Foto: Cartel

Una tarde en que la profesora impartía su clase de inglés, nos dijo de forma sorpresiva: “Los invito a conocer la casa de Frank y Josué País”. Por supuesto, fuimos todos los estudiantes del segundo año de Periodismo, de la Universidad de Oriente.

Nos recibió doña Rosario, la madre de Frank y Josué. No me atreví a preguntarle nada. En su cara reflejaba la misma mirada y serenidad que había observado en las fotos de la prensa de la época cuando marchó
por las calles santiagueras, frente al inmenso mar de personas que la acompañó a enterrar a Frank en el cementerio Santa Ifigenia.

En aquella casa estaban el piano, muebles, fotos y todo lo que tocaron las manos de los País. A mis 22 años, aquella visita me impactó y obligó a recorrer algunos sitios que resguardan la historia de la Ciudad Héroe de Cuba y de toda una nación: La granjita Siboney –todo en su sitio– en medio de un ambiente que propicia imaginar cómo sería la noche precedente al ataque de los cuarteles Moncada y Carlos Manuel de Céspedes. La escritura del poema de Raúl Gómez García…
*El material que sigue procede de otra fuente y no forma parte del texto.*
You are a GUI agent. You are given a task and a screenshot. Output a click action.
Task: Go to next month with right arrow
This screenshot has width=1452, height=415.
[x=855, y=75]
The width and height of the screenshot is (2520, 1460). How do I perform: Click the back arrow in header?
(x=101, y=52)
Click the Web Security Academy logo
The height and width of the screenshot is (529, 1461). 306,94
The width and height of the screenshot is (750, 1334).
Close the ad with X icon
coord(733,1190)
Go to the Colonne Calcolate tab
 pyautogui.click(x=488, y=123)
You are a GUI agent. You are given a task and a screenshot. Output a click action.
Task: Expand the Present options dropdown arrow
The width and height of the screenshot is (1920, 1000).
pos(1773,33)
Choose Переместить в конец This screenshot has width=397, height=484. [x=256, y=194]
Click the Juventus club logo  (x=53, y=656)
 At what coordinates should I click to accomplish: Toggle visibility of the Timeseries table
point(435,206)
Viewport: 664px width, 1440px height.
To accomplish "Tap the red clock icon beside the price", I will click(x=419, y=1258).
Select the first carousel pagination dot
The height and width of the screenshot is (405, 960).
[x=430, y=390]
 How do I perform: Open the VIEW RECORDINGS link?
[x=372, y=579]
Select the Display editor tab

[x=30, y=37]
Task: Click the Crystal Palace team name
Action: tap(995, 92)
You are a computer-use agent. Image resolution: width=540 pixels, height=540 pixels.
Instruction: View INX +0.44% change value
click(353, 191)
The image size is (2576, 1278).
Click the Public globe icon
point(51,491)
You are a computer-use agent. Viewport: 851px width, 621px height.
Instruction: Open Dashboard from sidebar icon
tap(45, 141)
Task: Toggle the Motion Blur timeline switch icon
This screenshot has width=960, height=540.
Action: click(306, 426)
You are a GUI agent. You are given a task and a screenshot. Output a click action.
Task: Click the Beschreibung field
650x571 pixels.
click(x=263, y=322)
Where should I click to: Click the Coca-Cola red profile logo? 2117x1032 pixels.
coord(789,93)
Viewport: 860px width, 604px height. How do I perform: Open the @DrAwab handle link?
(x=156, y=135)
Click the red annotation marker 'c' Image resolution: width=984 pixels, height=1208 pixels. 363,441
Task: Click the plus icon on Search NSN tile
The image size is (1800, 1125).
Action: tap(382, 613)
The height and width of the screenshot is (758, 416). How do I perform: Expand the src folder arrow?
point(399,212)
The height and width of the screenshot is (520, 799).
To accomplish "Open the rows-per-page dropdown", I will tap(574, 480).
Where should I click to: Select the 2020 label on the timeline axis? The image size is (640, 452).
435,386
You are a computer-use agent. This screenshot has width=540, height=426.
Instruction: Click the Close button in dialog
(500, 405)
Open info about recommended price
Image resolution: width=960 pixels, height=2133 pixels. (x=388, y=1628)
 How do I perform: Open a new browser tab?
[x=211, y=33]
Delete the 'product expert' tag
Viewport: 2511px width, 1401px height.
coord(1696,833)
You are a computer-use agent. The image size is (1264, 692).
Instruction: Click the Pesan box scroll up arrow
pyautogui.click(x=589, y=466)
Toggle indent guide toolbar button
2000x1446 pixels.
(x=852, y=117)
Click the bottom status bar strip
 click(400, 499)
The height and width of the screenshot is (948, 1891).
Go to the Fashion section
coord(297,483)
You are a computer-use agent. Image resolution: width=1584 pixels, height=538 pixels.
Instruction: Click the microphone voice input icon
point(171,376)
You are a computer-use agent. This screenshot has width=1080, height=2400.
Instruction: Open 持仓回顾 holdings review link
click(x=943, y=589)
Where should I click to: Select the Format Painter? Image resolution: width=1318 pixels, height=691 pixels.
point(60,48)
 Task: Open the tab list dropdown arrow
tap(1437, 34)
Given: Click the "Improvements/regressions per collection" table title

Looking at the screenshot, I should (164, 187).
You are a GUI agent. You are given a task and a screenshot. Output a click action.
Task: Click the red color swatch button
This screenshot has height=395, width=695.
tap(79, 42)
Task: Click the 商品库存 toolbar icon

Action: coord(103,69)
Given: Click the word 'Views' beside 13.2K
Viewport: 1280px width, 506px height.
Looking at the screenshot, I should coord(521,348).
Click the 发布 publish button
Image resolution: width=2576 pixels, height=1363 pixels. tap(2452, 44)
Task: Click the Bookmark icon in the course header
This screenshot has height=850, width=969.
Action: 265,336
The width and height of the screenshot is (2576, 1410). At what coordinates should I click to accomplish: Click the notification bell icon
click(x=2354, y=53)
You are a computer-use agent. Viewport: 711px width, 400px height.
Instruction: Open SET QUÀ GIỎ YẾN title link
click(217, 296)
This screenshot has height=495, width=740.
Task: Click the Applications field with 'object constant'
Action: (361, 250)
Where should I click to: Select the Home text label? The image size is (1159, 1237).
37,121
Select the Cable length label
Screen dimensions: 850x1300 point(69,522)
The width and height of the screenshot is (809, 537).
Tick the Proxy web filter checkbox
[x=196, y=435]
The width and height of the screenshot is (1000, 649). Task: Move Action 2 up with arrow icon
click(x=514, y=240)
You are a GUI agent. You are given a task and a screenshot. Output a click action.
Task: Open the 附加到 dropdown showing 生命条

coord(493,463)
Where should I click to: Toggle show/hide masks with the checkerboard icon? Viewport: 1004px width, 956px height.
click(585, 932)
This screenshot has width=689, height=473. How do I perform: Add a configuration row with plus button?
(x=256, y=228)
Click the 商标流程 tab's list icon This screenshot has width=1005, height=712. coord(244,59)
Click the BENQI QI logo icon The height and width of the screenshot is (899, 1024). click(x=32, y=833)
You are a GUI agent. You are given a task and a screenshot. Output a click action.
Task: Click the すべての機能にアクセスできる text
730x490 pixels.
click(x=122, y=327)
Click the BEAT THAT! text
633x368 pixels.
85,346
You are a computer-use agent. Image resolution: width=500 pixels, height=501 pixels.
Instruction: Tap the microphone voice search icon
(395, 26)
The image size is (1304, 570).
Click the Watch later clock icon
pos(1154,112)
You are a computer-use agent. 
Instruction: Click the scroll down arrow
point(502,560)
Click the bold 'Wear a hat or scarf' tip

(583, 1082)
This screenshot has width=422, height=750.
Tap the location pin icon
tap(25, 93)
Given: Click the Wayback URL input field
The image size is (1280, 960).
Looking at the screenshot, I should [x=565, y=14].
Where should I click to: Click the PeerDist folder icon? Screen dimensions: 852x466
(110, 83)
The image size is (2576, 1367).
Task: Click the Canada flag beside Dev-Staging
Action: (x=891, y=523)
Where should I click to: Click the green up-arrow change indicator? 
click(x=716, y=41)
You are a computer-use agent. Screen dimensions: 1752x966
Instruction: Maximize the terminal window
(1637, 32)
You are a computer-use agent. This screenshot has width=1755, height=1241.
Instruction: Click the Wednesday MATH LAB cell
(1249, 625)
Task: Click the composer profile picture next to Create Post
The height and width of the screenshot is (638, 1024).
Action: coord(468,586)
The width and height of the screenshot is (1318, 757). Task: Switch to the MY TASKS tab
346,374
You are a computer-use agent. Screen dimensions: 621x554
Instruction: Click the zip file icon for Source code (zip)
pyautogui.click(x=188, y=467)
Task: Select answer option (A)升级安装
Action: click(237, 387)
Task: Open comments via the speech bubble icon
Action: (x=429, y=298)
Caminé por la terminal de trenes, mientras miraba a los pasajeros para evocar la mirada de Haydée Santa María y de algunos de los jóvenes del Centenario a una ciudad desconocida. Recorrí el antiguo cuartel
convertido en Ciudad Escolar con sus huellas de disparos en la fachada y observé las fotos de los revolucionarios asesinados.

Nunca olvidaré la mirada en la fotografía de José Luis Tassende. Mucho menos la estancia en el antiguo hospital Saturnino Lora, convertido en museo, que forma parte de un conjunto monumentario en la avenida Garzón. Tenía tres años cuando aquellos jóvenes se habían comprometido con el Apóstol en cambiar el futuro de su Patria.

Por supuesto, en el camino de mi vida no pensaba conocer a protagonistas de esa época y menos conversar con algunos. 

Cuando tuve frente a mí a doña Rosario me puse nerviosa. Igual me sucedió cuando, años después, conversé con Vilma Espín.

Verla tan calmada, pensaba: Y esta mujer le manejó a Frank, qué valor, qué ecuanimidad. Nunca me atreví a decirle que yo leía todo lo posible de su vida guerrillera.

Viví en Santiago y recorrí todas sus calles. Conocí sus gentes y comprendí por qué las puertas no se cerraban para que cualquier combatiente fuera resguardado. No sé si conservan aún aquella valla que decía:
Santiago de Cuba, rebelde ayer, heroica hoy, hospitalaria siempre.